Pour les récompenses, on s’en tient à des friandises compatibles avec le régime, validées avec le vétérinaire, ou à une portion de l’aliment d’éviction lui-même. Pour l’éducation et les jeux, on privilégie les félicitations, les caresses ou un jouet plutôt que la nourriture. Anticiper les situations du quotidien, repas, balades, visites chez des proches ou garde par un tiers, évite la plupart des écarts de dernière minute. Il est utile, dès le départ, d’expliquer à l’entourage pourquoi une simple bouchée peut ruiner plusieurs semaines d’efforts : cette pédagogie transforme une contrainte en projet partagé, et c’est souvent ce qui sépare un régime concluant d’un test à recommencer.
8 Le cas des foyers à plusieurs animaux
La présence d’autres animaux complique l’exclusivité, car le chien en régime peut accéder à la gamelle d’un congénère ou récupérer des restes. Séparer les animaux au moment des repas, surveiller les gamelles et ranger toute nourriture hors de portée deviennent alors indispensables.
Le même principe vaut pour les sorties : un chien qui chasse, fouille les poubelles ou ramasse des aliments en promenade peut ruiner des semaines d’efforts en un instant. Une vigilance partagée par toute la famille fait, là encore, la différence.

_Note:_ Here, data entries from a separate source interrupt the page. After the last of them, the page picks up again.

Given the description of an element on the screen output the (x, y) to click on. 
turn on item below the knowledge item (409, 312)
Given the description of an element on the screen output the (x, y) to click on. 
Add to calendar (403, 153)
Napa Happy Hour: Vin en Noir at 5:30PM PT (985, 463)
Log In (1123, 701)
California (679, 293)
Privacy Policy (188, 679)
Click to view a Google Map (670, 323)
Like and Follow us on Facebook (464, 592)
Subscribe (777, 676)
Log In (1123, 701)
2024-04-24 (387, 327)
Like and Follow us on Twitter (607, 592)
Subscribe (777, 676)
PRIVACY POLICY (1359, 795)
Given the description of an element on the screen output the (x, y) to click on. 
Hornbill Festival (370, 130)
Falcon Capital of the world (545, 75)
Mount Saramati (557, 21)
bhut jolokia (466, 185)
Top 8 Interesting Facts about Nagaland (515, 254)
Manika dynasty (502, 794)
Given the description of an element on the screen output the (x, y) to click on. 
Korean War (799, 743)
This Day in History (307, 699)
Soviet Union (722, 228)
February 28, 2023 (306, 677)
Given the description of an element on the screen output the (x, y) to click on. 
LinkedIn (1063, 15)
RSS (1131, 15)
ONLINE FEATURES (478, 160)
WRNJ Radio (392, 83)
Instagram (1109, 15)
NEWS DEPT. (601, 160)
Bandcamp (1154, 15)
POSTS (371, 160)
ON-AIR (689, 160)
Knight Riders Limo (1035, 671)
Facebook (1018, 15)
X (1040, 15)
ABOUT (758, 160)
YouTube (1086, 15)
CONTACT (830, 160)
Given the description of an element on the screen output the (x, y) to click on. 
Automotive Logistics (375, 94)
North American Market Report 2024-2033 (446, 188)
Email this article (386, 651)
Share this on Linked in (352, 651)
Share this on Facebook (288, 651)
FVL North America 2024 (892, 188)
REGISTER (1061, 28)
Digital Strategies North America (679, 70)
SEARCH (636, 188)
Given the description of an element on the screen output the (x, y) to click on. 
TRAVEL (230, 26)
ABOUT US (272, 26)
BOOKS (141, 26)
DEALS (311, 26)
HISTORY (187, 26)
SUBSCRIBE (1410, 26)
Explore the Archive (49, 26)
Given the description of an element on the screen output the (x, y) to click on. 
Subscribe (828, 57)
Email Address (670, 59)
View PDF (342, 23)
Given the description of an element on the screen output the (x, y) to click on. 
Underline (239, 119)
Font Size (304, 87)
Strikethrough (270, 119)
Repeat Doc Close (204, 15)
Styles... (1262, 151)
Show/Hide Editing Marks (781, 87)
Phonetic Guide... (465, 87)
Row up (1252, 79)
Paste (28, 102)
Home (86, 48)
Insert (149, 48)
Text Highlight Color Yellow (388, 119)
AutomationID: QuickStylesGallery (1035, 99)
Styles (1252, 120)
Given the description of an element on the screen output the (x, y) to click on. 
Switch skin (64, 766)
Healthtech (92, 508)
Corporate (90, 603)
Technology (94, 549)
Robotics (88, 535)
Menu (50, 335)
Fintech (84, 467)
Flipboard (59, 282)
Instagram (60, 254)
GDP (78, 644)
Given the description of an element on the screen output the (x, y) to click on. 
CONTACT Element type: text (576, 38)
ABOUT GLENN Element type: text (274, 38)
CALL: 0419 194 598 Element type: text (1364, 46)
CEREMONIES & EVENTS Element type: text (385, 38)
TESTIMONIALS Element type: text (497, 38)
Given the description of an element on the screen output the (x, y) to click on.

9 Les erreurs qui faussent tout
La plupart des régimes qui « ne marchent pas » ont en réalité été faussés par un détail.
- Donner « juste une » friandise, en pensant que cela ne compte pas.
- Oublier les arômes cachés des médicaments à croquer, des dentifrices ou des compléments.
- Arrêter trop tôt, avant que la peau ait eu le temps de répondre.
- Ne pas traiter en parallèle les puces et les surinfections, qui entretiennent les démangeaisons.
- Changer d’aliment en cours de route, ce qui rend le test ininterprétable.
10 Le test de provocation : l’étape qui confirme le diagnostic
Une fois l’amélioration obtenue, on réintroduit l’ancienne alimentation. Si les démangeaisons reviennent, souvent en quelques jours, l’allergie alimentaire est confirmée. Si rien ne revient, l’aliment n’était probablement pas en cause, et l’on poursuit la recherche ailleurs.
On peut aussi réintroduire progressivement les ingrédients un à un afin d’identifier le ou les responsables, et bâtir un régime durable. Cette réintroduction se fait posément, ingrédient par ingrédient, en laissant à chaque fois le temps d’observer la réaction. Repérer précisément ce qui pose problème permet de choisir une alimentation définitive adaptée, plutôt que de s’en remettre indéfiniment à un aliment de régime.
Le test de provocation est l’étape qui transforme une simple impression d’amélioration en véritable diagnostic.
11 Faire encadrer le régime par votre vétérinaire
Le choix de l’aliment, la durée, l’interprétation et le test de provocation se font sous contrôle vétérinaire. L’équilibre nutritionnel est important, en particulier chez le chiot en croissance ou le chien porteur d’autres maladies. Le vétérinaire coordonne également le contrôle des puces et des surinfections pendant toute la durée du régime.
Cet encadrement n’est pas une formalité : il garantit que le régime reste équilibré, que les facteurs parasitaires et infectieux ne brouillent pas la lecture, et que le test de provocation soit conduit puis interprété correctement. C’est ce qui sépare un régime d’éviction réussi d’une tentative qui laisse les questions en suspens.